→ What the task asks: Extract every line of the material below that contains the word "card".

==*==

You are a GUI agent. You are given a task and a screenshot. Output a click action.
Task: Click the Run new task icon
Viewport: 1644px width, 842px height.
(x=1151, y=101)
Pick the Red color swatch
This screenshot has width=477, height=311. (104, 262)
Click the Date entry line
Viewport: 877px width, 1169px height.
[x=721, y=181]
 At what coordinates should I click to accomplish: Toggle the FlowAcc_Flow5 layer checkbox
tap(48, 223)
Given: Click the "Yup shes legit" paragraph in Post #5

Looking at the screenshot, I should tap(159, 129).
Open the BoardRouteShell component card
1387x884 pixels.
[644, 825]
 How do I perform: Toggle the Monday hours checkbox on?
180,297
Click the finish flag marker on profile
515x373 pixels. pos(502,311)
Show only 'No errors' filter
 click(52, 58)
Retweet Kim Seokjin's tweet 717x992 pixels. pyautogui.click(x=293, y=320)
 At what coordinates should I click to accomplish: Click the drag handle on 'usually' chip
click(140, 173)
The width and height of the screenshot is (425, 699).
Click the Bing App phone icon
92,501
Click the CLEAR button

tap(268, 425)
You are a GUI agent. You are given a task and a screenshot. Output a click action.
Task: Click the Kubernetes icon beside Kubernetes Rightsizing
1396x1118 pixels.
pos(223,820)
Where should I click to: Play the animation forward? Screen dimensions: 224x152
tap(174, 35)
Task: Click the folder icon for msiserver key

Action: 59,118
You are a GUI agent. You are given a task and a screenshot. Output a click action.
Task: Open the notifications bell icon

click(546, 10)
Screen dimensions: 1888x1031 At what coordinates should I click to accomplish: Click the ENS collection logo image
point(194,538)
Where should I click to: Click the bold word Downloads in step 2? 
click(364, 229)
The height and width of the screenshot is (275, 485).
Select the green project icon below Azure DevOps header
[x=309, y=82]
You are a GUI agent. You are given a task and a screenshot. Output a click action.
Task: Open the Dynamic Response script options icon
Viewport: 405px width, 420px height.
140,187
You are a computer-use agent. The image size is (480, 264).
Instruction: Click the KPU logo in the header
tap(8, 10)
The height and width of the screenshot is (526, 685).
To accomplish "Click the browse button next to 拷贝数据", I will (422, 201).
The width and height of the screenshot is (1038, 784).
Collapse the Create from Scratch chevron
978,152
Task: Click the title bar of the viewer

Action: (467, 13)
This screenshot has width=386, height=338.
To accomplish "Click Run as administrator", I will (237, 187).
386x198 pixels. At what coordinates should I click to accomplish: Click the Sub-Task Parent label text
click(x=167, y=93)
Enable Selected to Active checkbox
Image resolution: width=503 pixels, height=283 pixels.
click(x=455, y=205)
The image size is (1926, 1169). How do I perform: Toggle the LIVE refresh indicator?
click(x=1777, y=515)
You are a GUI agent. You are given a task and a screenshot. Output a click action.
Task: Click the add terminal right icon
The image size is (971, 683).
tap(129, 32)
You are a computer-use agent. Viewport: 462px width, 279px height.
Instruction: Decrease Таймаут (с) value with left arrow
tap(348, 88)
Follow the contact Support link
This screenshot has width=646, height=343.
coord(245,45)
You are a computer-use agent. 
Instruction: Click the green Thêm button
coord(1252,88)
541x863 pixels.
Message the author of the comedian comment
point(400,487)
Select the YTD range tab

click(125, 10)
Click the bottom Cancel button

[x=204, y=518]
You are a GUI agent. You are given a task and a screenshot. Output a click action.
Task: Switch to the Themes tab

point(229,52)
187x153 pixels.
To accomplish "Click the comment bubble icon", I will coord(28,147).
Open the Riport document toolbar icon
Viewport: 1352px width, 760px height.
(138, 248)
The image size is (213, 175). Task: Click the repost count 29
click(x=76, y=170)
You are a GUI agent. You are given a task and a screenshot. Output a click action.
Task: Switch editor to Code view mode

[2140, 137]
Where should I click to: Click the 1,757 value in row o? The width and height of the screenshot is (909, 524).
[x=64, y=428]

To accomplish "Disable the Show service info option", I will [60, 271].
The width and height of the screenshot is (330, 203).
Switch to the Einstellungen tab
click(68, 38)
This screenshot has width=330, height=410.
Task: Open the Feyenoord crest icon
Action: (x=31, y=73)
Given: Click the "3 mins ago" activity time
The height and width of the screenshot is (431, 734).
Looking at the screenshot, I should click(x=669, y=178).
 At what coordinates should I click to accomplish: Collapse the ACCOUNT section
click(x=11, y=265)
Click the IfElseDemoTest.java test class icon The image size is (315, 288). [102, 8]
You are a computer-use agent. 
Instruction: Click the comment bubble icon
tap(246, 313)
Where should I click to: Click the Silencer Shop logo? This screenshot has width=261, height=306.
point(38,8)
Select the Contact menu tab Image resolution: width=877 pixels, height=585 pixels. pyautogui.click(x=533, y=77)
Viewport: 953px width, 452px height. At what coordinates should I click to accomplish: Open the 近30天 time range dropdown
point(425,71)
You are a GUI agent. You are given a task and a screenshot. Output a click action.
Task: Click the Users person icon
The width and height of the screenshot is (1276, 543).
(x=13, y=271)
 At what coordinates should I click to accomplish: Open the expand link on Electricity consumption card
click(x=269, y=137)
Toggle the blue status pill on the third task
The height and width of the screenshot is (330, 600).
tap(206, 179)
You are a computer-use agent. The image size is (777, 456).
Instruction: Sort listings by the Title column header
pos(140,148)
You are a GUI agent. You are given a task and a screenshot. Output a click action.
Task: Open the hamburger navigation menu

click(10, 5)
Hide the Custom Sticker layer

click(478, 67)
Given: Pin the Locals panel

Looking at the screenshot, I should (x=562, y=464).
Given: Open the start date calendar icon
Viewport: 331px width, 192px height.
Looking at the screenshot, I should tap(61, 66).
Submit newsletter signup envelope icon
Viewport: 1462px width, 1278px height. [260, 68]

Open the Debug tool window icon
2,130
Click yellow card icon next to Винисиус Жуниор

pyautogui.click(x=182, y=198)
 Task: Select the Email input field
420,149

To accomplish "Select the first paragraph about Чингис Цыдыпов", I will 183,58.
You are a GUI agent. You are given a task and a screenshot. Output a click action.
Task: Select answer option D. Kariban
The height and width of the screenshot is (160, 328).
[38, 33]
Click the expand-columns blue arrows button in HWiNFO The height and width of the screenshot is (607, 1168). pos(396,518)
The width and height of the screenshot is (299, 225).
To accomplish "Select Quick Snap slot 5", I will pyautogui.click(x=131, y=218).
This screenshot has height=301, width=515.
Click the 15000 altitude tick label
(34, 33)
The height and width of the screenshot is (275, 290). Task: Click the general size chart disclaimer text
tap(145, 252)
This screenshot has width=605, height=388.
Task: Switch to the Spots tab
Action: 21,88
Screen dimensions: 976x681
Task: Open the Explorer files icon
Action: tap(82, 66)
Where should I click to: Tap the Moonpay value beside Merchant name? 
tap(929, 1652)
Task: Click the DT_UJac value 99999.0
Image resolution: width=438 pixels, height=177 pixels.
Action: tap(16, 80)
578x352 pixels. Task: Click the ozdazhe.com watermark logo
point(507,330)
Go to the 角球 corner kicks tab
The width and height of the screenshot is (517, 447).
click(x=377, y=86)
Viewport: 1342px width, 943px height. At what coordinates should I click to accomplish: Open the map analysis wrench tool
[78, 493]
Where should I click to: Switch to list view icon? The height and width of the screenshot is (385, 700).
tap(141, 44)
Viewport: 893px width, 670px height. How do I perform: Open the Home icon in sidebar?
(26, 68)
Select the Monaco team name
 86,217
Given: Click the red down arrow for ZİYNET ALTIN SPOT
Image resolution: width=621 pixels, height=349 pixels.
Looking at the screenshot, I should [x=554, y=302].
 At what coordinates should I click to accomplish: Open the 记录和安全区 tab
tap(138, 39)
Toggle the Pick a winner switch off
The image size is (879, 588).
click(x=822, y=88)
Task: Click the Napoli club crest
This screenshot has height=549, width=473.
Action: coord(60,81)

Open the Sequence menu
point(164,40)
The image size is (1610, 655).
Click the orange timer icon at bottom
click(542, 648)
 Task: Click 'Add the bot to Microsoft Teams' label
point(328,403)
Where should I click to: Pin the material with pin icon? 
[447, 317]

==*==

→ Answer to this task:
Open the BoardRouteShell component card
 At what coordinates should I click to accomplish: Open the expand link on Electricity consumption card
Click yellow card icon next to Винисиус Жуниор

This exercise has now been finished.